Lecture 10: Tuples and Memory Allocation

1 Tuples and Memory Allocation

1.1 Turtles all the way down?

• If we’re using ESI to store the memory address where our available heap space begins, where do we get its initial value from?

• main.c uses malloc (or calloc) to preallocate a large region of memory that we can use in our programs. But where does malloc know where available memory begins? We don’t pass malloc a starting address, so the start address isn’t on the stack. And we’ve accounted for the purposes of all the available registers, so it’s not hiding in a register (the way that we’re using ESI).

• The implementation of malloc stores several pointers that maintain a clever structure of free and allocated chunks of memory, divided among arenas of allocations of similar sizes. But where can those pointers live? They can’t be on the heap itself, since they help manage the heap!

• Instead, we need to store those pointers in some well-known, statically known location.

  Before, when introducing stacks, we had a simple memory-layout diagram that looked like this:

  

  This is a bit simplistic – particularly that “Global” section. What goes in there? Among other things, that section breaks down into smaller sections, with various purposes:

  • The .data section includes global constants known at compile-time

  • The .bss section includes global names whose values aren’t known (and so are initialized to zero)
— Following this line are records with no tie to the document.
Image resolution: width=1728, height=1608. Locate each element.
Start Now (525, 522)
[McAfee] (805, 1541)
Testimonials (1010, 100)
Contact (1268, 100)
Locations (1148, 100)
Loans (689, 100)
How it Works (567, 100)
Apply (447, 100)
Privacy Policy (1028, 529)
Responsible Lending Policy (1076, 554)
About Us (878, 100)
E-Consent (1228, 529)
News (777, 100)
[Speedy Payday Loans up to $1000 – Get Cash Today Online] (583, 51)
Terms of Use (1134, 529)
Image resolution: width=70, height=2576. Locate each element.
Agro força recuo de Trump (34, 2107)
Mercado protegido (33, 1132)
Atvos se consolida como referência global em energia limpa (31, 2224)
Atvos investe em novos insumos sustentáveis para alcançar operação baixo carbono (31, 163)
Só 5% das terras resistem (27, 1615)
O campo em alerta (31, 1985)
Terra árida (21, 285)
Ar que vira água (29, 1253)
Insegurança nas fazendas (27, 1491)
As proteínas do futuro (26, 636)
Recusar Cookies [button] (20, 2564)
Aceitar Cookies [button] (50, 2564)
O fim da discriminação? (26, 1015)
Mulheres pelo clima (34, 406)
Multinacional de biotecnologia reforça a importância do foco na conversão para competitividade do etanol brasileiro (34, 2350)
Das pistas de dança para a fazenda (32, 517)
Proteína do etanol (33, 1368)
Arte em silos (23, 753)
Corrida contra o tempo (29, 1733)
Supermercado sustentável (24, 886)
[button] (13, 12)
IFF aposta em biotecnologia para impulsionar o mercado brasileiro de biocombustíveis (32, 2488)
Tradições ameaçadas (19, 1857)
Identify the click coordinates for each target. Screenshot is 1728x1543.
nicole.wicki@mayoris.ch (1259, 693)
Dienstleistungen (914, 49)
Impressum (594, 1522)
  • The .tdata and .tbss sections are analogous to .data and .bss sections, but are thread-local

  Crucially, the addresses of these four sections are constant, determined by the linker when the executable is produced, and their sizes are known statically: they’re not part of the heap, and any variables stored within them are stored at predictable locations. So the implementation of malloc ultimately relies on a thread-local variable, stored in the .tbss section and initialized as part of the startup of the program before main() ever gets called, to hold the pointer to the first arena.

• Walking our way back up the list above: since the address of the pointer to the first arena is statically known, it doesn’t need to be passed in via a function parameter, or via a register; it’s now possible for malloc to correctly provide us with unique, newly-allocated regions of memory, which we can then use in our programs with impunity.